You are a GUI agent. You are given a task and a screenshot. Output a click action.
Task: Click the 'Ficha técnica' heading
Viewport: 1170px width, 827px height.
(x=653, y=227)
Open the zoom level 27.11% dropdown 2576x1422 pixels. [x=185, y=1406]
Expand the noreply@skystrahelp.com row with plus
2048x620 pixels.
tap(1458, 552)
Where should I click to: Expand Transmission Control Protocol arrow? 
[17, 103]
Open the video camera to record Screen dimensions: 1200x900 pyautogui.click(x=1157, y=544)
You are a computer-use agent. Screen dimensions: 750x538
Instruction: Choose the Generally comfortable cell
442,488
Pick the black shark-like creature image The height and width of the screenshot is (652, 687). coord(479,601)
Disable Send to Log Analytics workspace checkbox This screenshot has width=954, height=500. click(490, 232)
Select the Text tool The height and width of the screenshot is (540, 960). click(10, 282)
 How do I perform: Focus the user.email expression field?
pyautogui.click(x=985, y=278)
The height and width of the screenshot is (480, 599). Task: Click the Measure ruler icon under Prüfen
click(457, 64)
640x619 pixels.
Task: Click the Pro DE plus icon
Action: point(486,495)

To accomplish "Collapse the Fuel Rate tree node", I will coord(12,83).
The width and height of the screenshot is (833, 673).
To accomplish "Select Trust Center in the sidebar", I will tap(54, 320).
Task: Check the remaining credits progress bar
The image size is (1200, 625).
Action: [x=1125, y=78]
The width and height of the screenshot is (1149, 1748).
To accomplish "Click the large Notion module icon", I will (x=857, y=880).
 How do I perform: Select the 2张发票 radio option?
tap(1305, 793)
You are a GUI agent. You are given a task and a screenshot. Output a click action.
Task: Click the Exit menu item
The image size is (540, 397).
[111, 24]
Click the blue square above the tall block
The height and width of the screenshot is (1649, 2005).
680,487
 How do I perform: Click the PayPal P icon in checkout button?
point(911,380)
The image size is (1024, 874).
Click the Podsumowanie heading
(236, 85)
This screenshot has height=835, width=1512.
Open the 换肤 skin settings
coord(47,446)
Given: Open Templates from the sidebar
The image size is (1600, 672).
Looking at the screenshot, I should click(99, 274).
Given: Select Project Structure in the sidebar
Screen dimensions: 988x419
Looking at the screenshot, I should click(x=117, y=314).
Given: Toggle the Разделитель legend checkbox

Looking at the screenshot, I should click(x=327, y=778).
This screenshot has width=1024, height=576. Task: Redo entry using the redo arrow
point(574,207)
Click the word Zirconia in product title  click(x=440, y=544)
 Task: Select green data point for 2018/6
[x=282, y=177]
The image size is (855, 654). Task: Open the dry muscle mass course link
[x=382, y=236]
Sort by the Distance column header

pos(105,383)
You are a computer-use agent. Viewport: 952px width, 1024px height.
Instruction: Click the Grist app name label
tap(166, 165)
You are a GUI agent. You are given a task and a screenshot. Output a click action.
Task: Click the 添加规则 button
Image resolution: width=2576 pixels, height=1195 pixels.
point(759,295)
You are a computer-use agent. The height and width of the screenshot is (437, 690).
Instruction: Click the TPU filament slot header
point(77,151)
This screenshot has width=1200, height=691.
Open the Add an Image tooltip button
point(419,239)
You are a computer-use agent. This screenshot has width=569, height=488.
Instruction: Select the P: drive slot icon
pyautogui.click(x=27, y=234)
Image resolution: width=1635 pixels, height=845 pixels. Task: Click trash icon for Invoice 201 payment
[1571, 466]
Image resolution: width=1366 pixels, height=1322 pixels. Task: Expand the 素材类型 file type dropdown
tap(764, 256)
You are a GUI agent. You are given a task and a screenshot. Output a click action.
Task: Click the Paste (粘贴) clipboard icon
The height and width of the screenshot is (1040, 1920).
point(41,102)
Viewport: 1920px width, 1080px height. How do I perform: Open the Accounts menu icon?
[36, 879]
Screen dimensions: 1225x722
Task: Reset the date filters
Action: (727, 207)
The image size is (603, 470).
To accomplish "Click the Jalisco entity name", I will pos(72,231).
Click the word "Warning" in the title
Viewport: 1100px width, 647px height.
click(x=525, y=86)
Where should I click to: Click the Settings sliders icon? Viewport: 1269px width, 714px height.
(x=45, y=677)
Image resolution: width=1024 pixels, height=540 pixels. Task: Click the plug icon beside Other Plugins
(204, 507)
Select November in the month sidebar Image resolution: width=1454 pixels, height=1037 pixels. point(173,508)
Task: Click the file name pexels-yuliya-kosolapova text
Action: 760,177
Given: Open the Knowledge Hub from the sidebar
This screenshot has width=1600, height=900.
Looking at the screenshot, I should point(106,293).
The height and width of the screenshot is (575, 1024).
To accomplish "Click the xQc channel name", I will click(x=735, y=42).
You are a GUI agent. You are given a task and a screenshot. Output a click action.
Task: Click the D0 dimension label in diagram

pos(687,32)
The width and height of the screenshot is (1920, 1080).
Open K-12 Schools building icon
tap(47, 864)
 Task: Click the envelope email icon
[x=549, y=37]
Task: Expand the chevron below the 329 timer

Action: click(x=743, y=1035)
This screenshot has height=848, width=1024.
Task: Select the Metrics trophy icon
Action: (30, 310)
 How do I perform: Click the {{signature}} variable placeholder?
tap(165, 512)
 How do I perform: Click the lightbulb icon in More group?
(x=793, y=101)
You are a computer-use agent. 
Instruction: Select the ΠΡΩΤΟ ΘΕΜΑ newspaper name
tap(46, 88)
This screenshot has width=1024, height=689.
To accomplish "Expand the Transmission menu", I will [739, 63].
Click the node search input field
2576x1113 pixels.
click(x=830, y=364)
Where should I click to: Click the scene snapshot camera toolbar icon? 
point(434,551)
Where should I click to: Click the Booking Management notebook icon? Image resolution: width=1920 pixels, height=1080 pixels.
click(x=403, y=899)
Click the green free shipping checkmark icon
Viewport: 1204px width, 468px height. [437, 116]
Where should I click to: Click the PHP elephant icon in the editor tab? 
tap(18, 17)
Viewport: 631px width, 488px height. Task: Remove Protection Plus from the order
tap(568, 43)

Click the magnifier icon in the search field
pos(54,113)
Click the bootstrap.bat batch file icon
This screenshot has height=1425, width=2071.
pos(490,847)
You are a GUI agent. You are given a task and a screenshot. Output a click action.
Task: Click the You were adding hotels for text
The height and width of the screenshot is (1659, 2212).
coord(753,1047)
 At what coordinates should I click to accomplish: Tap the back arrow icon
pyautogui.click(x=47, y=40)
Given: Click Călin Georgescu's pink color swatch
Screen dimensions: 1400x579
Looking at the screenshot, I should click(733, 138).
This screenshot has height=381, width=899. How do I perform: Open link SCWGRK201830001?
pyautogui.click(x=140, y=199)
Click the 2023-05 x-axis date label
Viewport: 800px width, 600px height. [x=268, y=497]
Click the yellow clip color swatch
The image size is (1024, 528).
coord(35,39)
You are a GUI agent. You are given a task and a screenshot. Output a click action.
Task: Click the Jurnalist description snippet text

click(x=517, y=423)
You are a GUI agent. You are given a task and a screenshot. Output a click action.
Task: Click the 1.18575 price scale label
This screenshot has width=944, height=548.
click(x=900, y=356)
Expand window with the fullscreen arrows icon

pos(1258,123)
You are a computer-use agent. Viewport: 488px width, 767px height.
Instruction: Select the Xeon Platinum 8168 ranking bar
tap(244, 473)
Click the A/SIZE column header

Task directions – Quote the data from the line that contains "Viewport: 631px width, 488px" through the line that contains "coord(35,39)", both of those lines included, reproducing every line unchanged.

Written response –
Viewport: 631px width, 488px height. Task: Remove Protection Plus from the order
tap(568, 43)

Click the magnifier icon in the search field
pos(54,113)
Click the bootstrap.bat batch file icon
This screenshot has height=1425, width=2071.
pos(490,847)
You are a GUI agent. You are given a task and a screenshot. Output a click action.
Task: Click the You were adding hotels for text
The height and width of the screenshot is (1659, 2212).
coord(753,1047)
 At what coordinates should I click to accomplish: Tap the back arrow icon
pyautogui.click(x=47, y=40)
Given: Click Călin Georgescu's pink color swatch
Screen dimensions: 1400x579
Looking at the screenshot, I should click(733, 138).
This screenshot has height=381, width=899. How do I perform: Open link SCWGRK201830001?
pyautogui.click(x=140, y=199)
Click the 2023-05 x-axis date label
Viewport: 800px width, 600px height. [x=268, y=497]
Click the yellow clip color swatch
The image size is (1024, 528).
coord(35,39)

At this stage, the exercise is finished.